As for governments, many are already implementing compliance and regulations to facilitate the digital bank movements while ensuring that security is not being left as an afterthought. For instance, Singapore’s Monetary Authority of Singapore (MAS) has many guides for BFSIs on cyber hygiene as well as technology risk managements, as well as a Cyber Security Advisory Panel that provides strategies for MAS and financial institutions in Singapore to sustain cyber resilience and trust in our financial system.

DigiconAsia: What are some key steps banks and FSIs can take to reduce friction in consumers’ digital banking experience while ensuring strong security postures for their apps?

SB: First and foremost, one key thing that BFSIs can implement is user-friendly security mechanisms like biometric authentication. Some banks have already deployed this in customer-facing apps. These checks not only allow for better, seamless app experience, but also promote confidence amongst consumers.

BFSIs should also be looking into implementing AI/ML-powered analytics engines. These engines are a viable way to unearth anomalies in transactions and user behavioral patterns. The system can in turn cut down reliance on tools such as CAPTCHAs and increase efficacy in fighting fraud.  

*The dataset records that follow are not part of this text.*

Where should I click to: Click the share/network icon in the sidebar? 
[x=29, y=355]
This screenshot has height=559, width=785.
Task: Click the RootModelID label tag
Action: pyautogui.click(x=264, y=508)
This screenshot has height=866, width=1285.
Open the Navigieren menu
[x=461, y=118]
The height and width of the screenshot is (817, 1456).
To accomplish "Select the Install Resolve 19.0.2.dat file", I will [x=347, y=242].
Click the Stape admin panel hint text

Last but not the least, BFSIs should be utilizing financial-grade APIs, which is an industry-led specification of data schemas, security, and privacy protocols. These APIs enable apps to utilize the data stored in accounts, interact with said accounts and empower users to control the security and privacy settings according to their needs. These APIs help to integrate the banking process with customers’ preferred apps while maintaining an optimal security posture.

We thank Shahnawaz for his insights and leave readers to decide how they can cultivate stronger trust in their organizational pursuits.